[Opening Text section]

Euler Phi-Function

To start with, note that, since $\phi(n)$ is either 1 or an even number, n must be even.

Remember that: $ \phi \left( n \right) = n \cdot \prod\limits_{\left. p \right|n} {\left( {1 - \tfrac{1} {p}} \right)} $ (the products go over the prime numbers p dividing n)

Thus: $ \phi \left( n \right) = \tfrac{n} {3} \Leftrightarrow \prod\limits_{\left. p \right|n} {\left( {1 - \tfrac{1} {p}} \right)} = \tfrac{1} {3} \Leftrightarrow 3 \cdot \prod\limits_{\left. p \right|n} {\left( {p - 1} \right)} = \prod\limits_{\left. p \right|n} p $

Now since 3 is a prime number, and $ 3\left| {\prod\limits_{\left. p \right|n} p } \right. $ it follows that 3 is one of the prime factors in the product. Thus: $2\cdot \prod\limits_{\left. p \right|n;p \ne 3} {\left( {p - 1} \right)} = \prod\limits_{\left. p \right|n;p \ne 3} p $ and 2|n thus: $ \prod\limits_{\left. p \right|n;p \ne 3;p \ne 2} {\left( {p - 1} \right)} = \prod\limits_{\left. p \right|n;p \ne 3;p \ne 2} p $ and this is only possible if there are no other prime factors.

[Closing Text section]
[Opening Data listing section]

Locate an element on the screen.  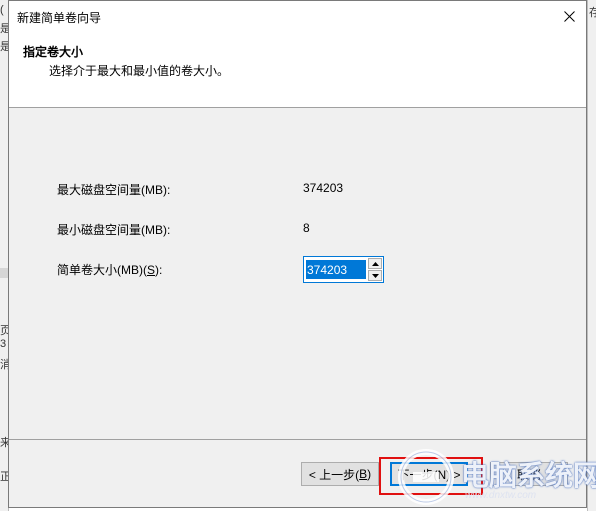
bg-fragment: ( is located at coordinates (2, 10).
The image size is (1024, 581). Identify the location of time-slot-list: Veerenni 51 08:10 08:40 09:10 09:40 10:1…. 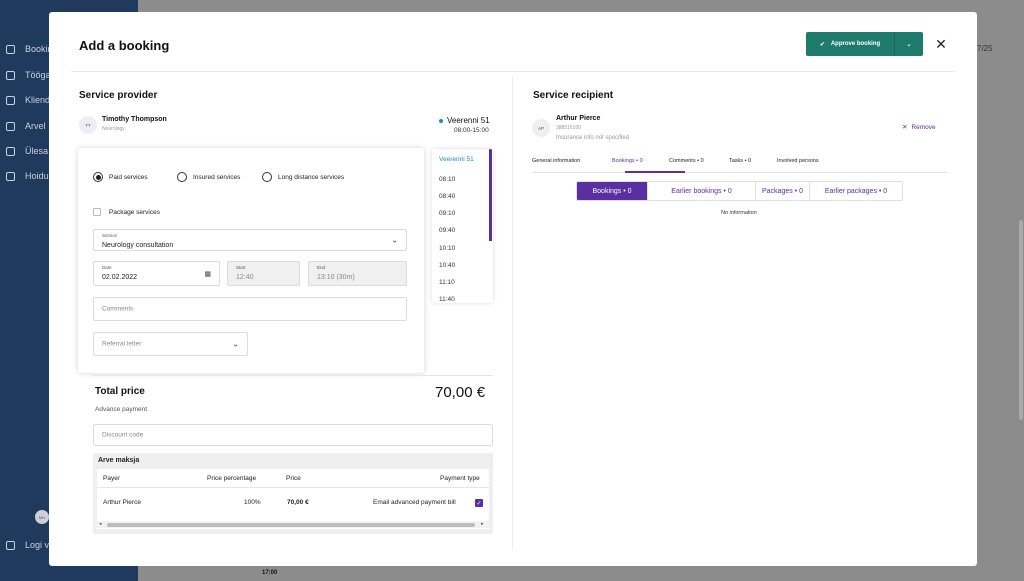
(462, 226).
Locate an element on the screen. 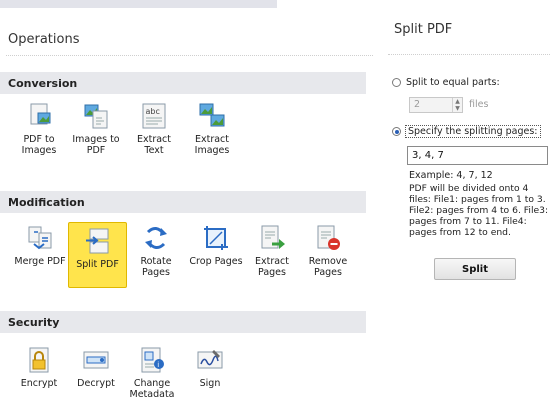 The height and width of the screenshot is (402, 550). svg-text: abc is located at coordinates (153, 112).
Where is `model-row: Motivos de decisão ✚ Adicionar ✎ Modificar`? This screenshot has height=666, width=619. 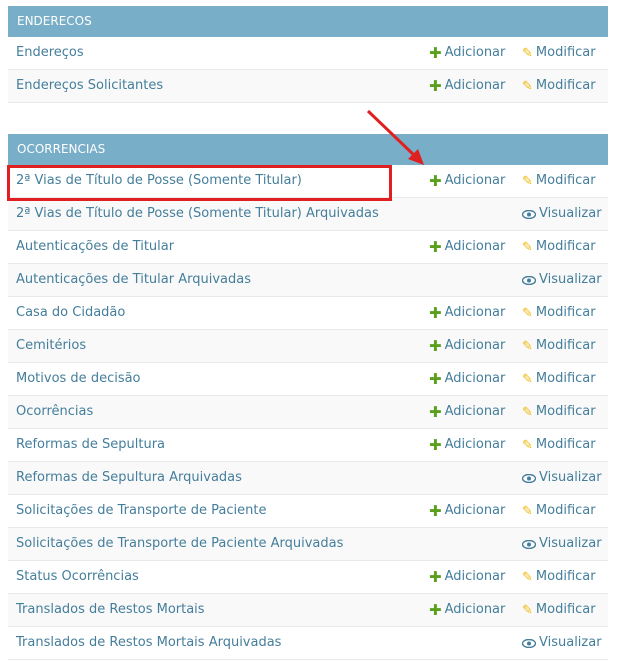
model-row: Motivos de decisão ✚ Adicionar ✎ Modificar is located at coordinates (308, 380).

[Closing Data listing section]

--- Work task A ---
Write out the Euler phi-function text starting at "Remember that: $" and ending at "p dividing n)".
--- Work task B ---
Decide whether each statement agrees with the Euler phi-function text. Answer yes or no for each, and quote the deciding words of the text.
(i) $\phi(n)$ is either 1 or an even number.
(ii) The product in the formula for $\phi(n)$ runs over all divisors of n.
(iii) The argument allows n to have prime factors other than 2 and 3.
--- Work task C ---
In the Euler phi-function text, over which numbers does the product in the formula for $\phi(n)$ run?

--- Exercise response A ---
Remember that: $ \phi \left( n \right) = n \cdot \prod\limits_{\left. p \right|n} {\left( {1 - \tfrac{1} {p}} \right)} $ (the products go over the prime numbers p dividing n)

--- Exercise response B ---
(i) Yes: "since $\phi(n)$ is either 1 or an even number"
(ii) No: "the products go over the prime numbers p dividing n"
(iii) No: "this is only possible if there are no other prime factors"

--- Exercise response C ---
It runs over the prime numbers p dividing n.